━━━ TEXT BLOCK ━━━

Years of preparation to begin to address this shortfall came together on Nov. 11, 2019, when Presbyterian World Mission’s partner, The Evangelical Church of the Republic of Niger (EERN), opened Espérance College of Nursing in Niger’s capital of Niamey.

“Espérance” is French for “hope.”

Opening day was hope-filled for Jodi and Jim McGill, Presbyterian Church (U.S.A.) mission co-workers serving in Niger (Jodi and Jim) and South Sudan (Jim), and previously serving for more than two decades in Malawi. Jodi assists in developing, implementing and teaching in the nursing school, and teaching at the National Health Sciences university. Jim works in clean water and sanitation programs in both countries, led by the EERN and the Presbyterian Church of South Sudan.

Nursing students look at donations to the school library from the nursing college of the University of Montreal. (Photo by Jodi McGill)

 

“We were finally able to begin educating nurses and putting a dream into action,” Jodi said. “It was also terrifying because the students, teachers and patients were placing their trust in the ability of the school not only to educate the students but also to instill in them a desire to serve others and an ability to be critical thinkers.”

━━━

ACTIONS TO TAKE ▸
[1] On what date did Espérance College of Nursing open, according to the passage about Espérance College of Nursing?
[2] Rewrite the stretch from "Years of preparation" through "by Jodi McGill)" in the passage about Espérance College of Nursing, putting "joyful" in place of "hope-filled".
[3] Write the next part of the passage about Espérance College of Nursing, picking up after its final sentence.
The items that come next are separate material, apart from the passage about Espérance College of Nursing.

━━━ GIVEN INFORMATION ━━━

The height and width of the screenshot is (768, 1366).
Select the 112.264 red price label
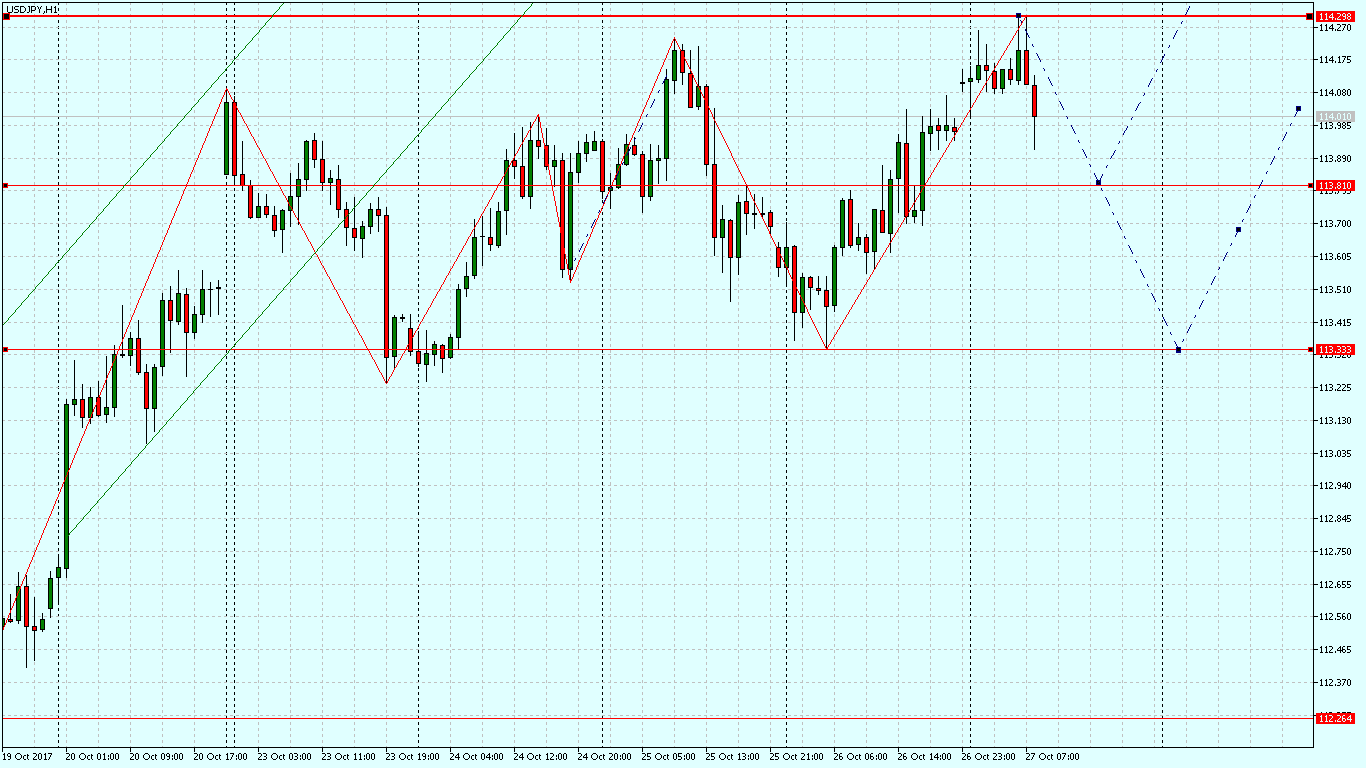click(1335, 718)
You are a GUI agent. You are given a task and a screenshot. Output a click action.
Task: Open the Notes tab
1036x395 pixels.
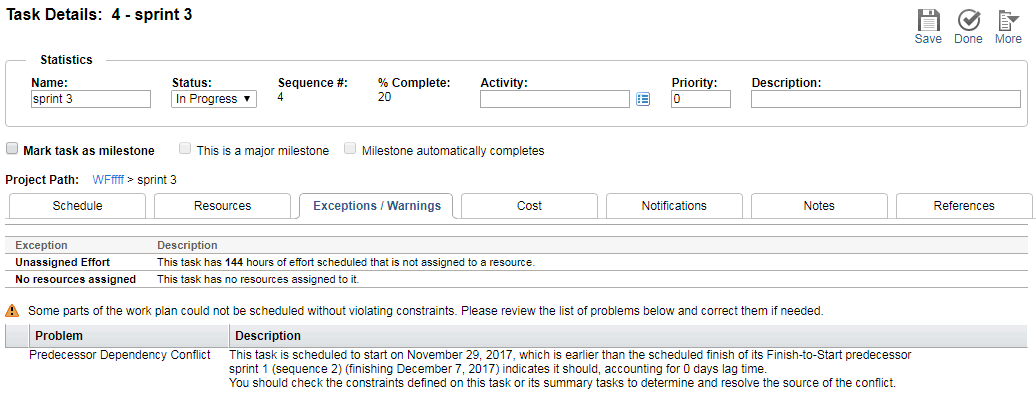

━━━

PER-TASK ANSWERS ▸
[1] It opened on Nov. 11, 2019.

[2]
Years of preparation to begin to address this shortfall came together on Nov. 11, 2019, when Presbyterian World Mission’s partner, The Evangelical Church of the Republic of Niger (EERN), opened Espérance College of Nursing in Niger’s capital of Niamey.

“Espérance” is French for “hope.”

Opening day was joyful for Jodi and Jim McGill, Presbyterian Church (U.S.A.) mission co-workers serving in Niger (Jodi and Jim) and South Sudan (Jim), and previously serving for more than two decades in Malawi. Jodi assists in developing, implementing and teaching in the nursing school, and teaching at the National Health Sciences university. Jim works in clean water and sanitation programs in both countries, led by the EERN and the Presbyterian Church of South Sudan.

Nursing students look at donations to the school library from the nursing college of the University of Montreal. (Photo by Jodi McGill)

[3]
Espérance College of Nursing uses the curriculum of the West African Health Organization, modified to reflect the Nigerien education system and to comply with national nursing education requirements. The nursing students will take the national nursing exam. The school draws from the expertise of health professionals from the national nursing college, government experts and mission workers within the community.

Because Espérance is bilingual — French and English — it has wide connections among faith-based and non-faith-based professionals it calls upon to provide unique educational opportunities for students. A visiting professor of physical therapy and her students held a two-day theoretical and practical seminar on body mechanics, patient transfers and use of assistive equipment. A visiting national director of pediatrics in El Salvador taught a morning session on the prevention of neonatal death, including practical resuscitation techniques of neonates. A visiting professor of anesthesiology, specializing in pain management, taught a course in acute and chronic pain control. His presentation included a practical session on the use of ultrasound to visualize the placement of nerve blocks.

A clinical instructor for Espérance College of Nursing (left) and a second-year nursing student head out for her first clinical rotation. (Photo by Jodi McGill)

COVID-19 halted operations at Espérance for several months last year, but the school has now fully reopened and is progressing toward its vision.

“This year the EERN University has added 10 students to its first-year class. Five are studying nursing, three are studying medical biology and two are studying community development,” Jodi said. “The first-year nursing students are entering their second year and have taken the first-year students under their wings.”

Sometimes, in the moment, it is difficult to know if a difference is really being made, the McGills said. Yet because of God’s faithfulness, long-range view and eternal promises, “We can never foretell the impact that we will have.”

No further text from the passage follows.